- _Given entries_:
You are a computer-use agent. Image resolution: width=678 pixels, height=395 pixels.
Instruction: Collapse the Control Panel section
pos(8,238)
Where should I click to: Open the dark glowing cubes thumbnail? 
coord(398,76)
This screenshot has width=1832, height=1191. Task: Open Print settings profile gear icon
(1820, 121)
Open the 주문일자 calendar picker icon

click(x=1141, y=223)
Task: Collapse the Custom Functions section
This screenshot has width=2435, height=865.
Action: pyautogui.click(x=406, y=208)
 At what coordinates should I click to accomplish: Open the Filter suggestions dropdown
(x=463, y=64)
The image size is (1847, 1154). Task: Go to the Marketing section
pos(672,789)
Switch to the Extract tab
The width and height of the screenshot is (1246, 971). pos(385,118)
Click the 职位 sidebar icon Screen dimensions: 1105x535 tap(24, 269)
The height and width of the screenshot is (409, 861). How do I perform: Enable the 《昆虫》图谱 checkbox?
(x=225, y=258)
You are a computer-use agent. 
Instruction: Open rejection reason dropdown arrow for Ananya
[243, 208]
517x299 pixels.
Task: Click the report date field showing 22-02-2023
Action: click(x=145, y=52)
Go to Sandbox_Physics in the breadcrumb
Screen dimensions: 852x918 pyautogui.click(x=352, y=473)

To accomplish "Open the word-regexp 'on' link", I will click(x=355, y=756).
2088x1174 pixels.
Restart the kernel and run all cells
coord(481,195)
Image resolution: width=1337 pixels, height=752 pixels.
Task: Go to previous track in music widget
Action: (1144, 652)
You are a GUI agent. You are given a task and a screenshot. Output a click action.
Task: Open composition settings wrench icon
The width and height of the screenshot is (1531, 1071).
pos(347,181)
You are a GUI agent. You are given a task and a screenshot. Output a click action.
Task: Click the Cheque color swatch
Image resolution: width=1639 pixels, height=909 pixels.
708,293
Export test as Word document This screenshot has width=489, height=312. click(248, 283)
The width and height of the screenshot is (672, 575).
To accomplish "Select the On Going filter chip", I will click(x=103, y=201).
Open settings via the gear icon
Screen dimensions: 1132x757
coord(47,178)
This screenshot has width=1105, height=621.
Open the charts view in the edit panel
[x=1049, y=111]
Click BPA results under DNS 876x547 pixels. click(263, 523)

- _To do_: Output every entry exactly as it appears.

- _Task answer_:
You are a computer-use agent. Image resolution: width=678 pixels, height=395 pixels.
Instruction: Collapse the Control Panel section
pos(8,238)
Where should I click to: Open the dark glowing cubes thumbnail? 
coord(398,76)
This screenshot has width=1832, height=1191. Task: Open Print settings profile gear icon
(1820, 121)
Open the 주문일자 calendar picker icon

click(x=1141, y=223)
Task: Collapse the Custom Functions section
This screenshot has width=2435, height=865.
Action: pyautogui.click(x=406, y=208)
 At what coordinates should I click to accomplish: Open the Filter suggestions dropdown
(x=463, y=64)
The image size is (1847, 1154). Task: Go to the Marketing section
pos(672,789)
Switch to the Extract tab
The width and height of the screenshot is (1246, 971). pos(385,118)
Click the 职位 sidebar icon Screen dimensions: 1105x535 tap(24, 269)
The height and width of the screenshot is (409, 861). How do I perform: Enable the 《昆虫》图谱 checkbox?
(x=225, y=258)
You are a computer-use agent. 
Instruction: Open rejection reason dropdown arrow for Ananya
[243, 208]
517x299 pixels.
Task: Click the report date field showing 22-02-2023
Action: click(x=145, y=52)
Go to Sandbox_Physics in the breadcrumb
Screen dimensions: 852x918 pyautogui.click(x=352, y=473)

To accomplish "Open the word-regexp 'on' link", I will click(x=355, y=756).
2088x1174 pixels.
Restart the kernel and run all cells
coord(481,195)
Image resolution: width=1337 pixels, height=752 pixels.
Task: Go to previous track in music widget
Action: (1144, 652)
You are a GUI agent. You are given a task and a screenshot. Output a click action.
Task: Open composition settings wrench icon
The width and height of the screenshot is (1531, 1071).
pos(347,181)
You are a GUI agent. You are given a task and a screenshot. Output a click action.
Task: Click the Cheque color swatch
Image resolution: width=1639 pixels, height=909 pixels.
708,293
Export test as Word document This screenshot has width=489, height=312. click(248, 283)
The width and height of the screenshot is (672, 575).
To accomplish "Select the On Going filter chip", I will click(x=103, y=201).
Open settings via the gear icon
Screen dimensions: 1132x757
coord(47,178)
This screenshot has width=1105, height=621.
Open the charts view in the edit panel
[x=1049, y=111]
Click BPA results under DNS 876x547 pixels. click(263, 523)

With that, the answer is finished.